L’idée de faire payer les jeunes pour leur prise en charge médicale aux urgences après une «cuite» du week-end ne récolte aucun soutien hors de l’UDC et du PLR. Tant les milieux de la prévention que les soignants et les collectivités publiques y sont opposés. Les assureurs se montrent aussi réticents.

Le projet de révision de la loi sur l’assurance maladie, en consultation jusqu’à fin octobre, est parti d’une initiative parlementaire de Toni Bortoluzzi (UDC/ZH). Il prévoit que les personnes qui arrivent en état de coma éthylique à l’hôpital ou en cellule de dégrisement paient de leur poche les soins médicaux qu’elles reçoivent.

En seraient exemptés ceux qui peuvent prouver que leur consommation excessive d’alcool est la conséquence d’une dépendance et qui sont suivis par un médecin depuis au moins six mois. Cette révision veut renforcer la responsabilité individuelle et vise notamment les jeunes, dont les excès ponctuels («binge drinking» ou «biture express») ont émaillé l’actualité.

A côté de la cible

Or ce projet rate sa cible, estiment de concert le Groupement romand d’études des addictions (GREA) et son équivalent alémanique Fachverband Sucht. Les jeunes ne seraient que marginalement concernés, car ce sont surtout les personnes âgées de plus de 45 ans, en grande partie alcolodépendantes, qui représentent le gros des hospitalisations. Leur part s’élève à 45% contre 10% pour les moins de 23 ans.

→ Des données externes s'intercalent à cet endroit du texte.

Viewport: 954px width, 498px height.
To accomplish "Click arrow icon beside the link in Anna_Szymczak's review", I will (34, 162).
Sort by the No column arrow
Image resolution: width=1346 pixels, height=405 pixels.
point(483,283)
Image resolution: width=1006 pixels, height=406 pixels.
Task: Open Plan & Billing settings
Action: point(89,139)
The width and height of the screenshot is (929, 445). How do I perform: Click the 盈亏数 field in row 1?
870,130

Pire, les milieux de la prévention craignent qu’avec cette loi certaines personnes renoncent à se rendre à l’hôpital de crainte de devoir payer eux-mêmes des sommes importantes. L’Hôpital pédiatrique universitaire des deux Bâles chiffre une prise en charge pour excès d’alcool à environ 1600 francs.

La solution paraît simple. Et pourtant, comment faire la différence entre faute et maladie, entre ivresse ponctuelle et dépendance? Les intoxications ont souvent des causes multiples liées par exemple à la prise de drogue ou à des problèmes psychiques, relèvent les milieux de la santé.

Hausse des coûts

Cela compliquera le travail des hôpitaux pour établir les diagnostics et augmentera leurs coûts, prédit la faîtière des hôpitaux H +, qui s’est fendue d’un communiqué commun diffusé jeudi avec la FMH et la Conférence des directeurs cantonaux de la santé (CDS). Les assureurs ne voient pas non plus le potentiel d’économies, mais craignent au contraire un surplus de travail administratif.

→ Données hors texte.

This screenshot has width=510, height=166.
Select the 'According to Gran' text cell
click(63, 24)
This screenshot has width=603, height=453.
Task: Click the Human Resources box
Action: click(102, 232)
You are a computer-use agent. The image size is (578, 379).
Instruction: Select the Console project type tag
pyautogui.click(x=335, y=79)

Sans parler des problèmes de définition que pose cette loi, sachant que la tolérance à l’alcool est très variable, une adolescente pouvant présenter des symptômes sérieux à partir d’un pour mille d’alcoolémie.

Pour les milieux concernés, ce projet de loi met à mal le principe de solidarité de l’assurance maladie en sanctionnant un comportement fautif. Il crée un précédent dangereux pour d’autres maladies, comme les cancers du poumon chez les fumeurs ou les maladies cardiovasculaires chez les obèses, dont les coûts sont nettement plus élevés.

Curafutura, l’une des deux organisations faîtières des caisses maladie, ne veut pas d’un changement de paradigme aux conséquences imprévisibles. Il faut au préalable une large discussion politique sur les limites du principe de solidarité.

Solidarité viable?

Pour le conseiller national Ignazio Cassis (PLR/TI), médecin et président de Curafutura, il est temps de lancer ce débat, certes difficile, et de l’expérimenter. «Jusqu’où voulons-nous assumer de manière solidaire les coûts de santé résultant de choix individuels», se demande le Tessinois, membre de la commission parlementaire à l’origine du projet de loi.

Si l’expérience montre que c’était une «fausse bonne idée», alors on aura appris quelque chose, ajoute-t-il à l’ATS. Dans son rapport, la commission admet en effet qu’elle ne peut pas chiffrer les conséquences financières du projet.

Aucun pays voisin ne connaît une participation aux coûts similaire à celle demandée par l’initiative. Face à cette inconnue, Ignazio Cassis a demandé une évaluation avant l’échéance de la loi limitée à cinq ans.

Des essais pilotes de cellules de dégrisement pour alcooliques violents ont été menés à Zurich et dans le Haut-Valais. Le principe en est cependant différent puisque seuls les frais de sécurité sont à la charge des pensionnaires, les éventuels soins étant quant à eux toujours pris en charge par les caisses maladie. Les Zurichois voteront le 30 novembre pour dire s’ils veulent pérenniser ce modèle.